Subjects and methods: Thirty-three patients (mean age 35.5 ± 16.0 years) who underwent provocation tests from April 2019 to July 2023 were included in this study. We investigated associations of their provocation test results with their medical history, blood test results before the provocation tests, exercise load at the time of the test, and severity of the induced symptoms.
Results: Symptoms were induced and the diagnosis of WDEIA was made in 28 cases, while 2 cases were confirmed not to have WDEIA. Overall, 25 of the 28 positive cases had symptoms induced by an exercise load greater than 70% of the heart rate calculated by the Karvonen formula, 7 of which required Non-Steroidal Anti-Inflammatory Drugs (NSAIDs) loading to induce symptoms. None of the patients with negative wheat-specific IgE titers and positive gluten and/or ω-5 gliadin ones required NSAIDs loading. No patients required the administration of adrenaline.

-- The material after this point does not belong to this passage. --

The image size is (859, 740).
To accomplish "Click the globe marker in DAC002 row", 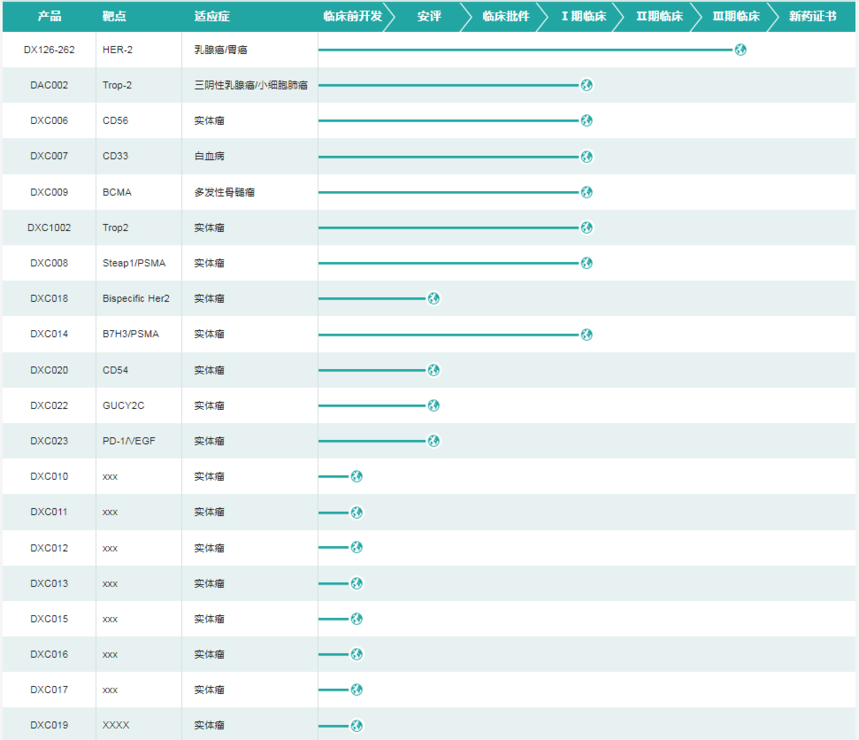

Conclusion: Wheat-specific IgE as well as gluten and ω-5 gliadin antibody titers are associated with WDEIA symptom severity. Exercise loading with a target heart rate of 70%–90% of that calculated by the Karvonen formula is safe and useful for diagnosis this condition.
Introduction
Wheat-dependent exercise-induced anaphylaxis (WDEIA) is not triggered by the intake of wheat-based foods alone, so its diagnosis is challenging but significantly contributes to the quality of life of patients [1–5]. Although provocation tests have been shown to be useful for diagnosing WDEIA, the risk of inducing anaphylaxis is high and these tests are not always accurate. Alcohol loading has been reported to increase the rate at which symptoms are induced in such tests; Brockow et al. [6] and Christensen et al. [7] reported that alcohol-loaded tests induced WDEIA symptoms with 100% probability. However, to obtain findings relevant to daily life, we consider it important to investigate how much patients should be allowed to exercise after wheat ingestion in such provocation tests. The criteria for defining tolerance of exercise among those with wheat allergy are not clear, and such provocation tests cannot be easily performed at many hospitals and clinics. Moreover, few reports have been published on provocation tests in adults. We have sought a safer and more reliable way of performing provocation tests by investigating blood test results and examining the loading intake and exercise load before performing such tests. In cases with suspected WDEIA, the purpose of performing a provocation test is to confirm the diagnosis and severity of this condition; however, we considered it important that the testing method be useful to the patient’s daily life and thought that this method should be in line with the patient’s daily routine, such as the amount of wheat to be consumed and the type of NSAIDs to be taken.
Materials and methods
Thirty-three patients (15 males and 18 females) who underwent wheat provocation tests at the Department of Allergology, Fukuoka National Hospital, from April 2019 to August 2023 were included in this study. We obtained the patients’ medical history and background, results of wheat-, gluten-, and ω-5 gliadin-specific IgE antibody titers, exercise load at the time of the provocation test, the use of NSAIDs, and the results of the provocation test, and examined the relationship among these factors.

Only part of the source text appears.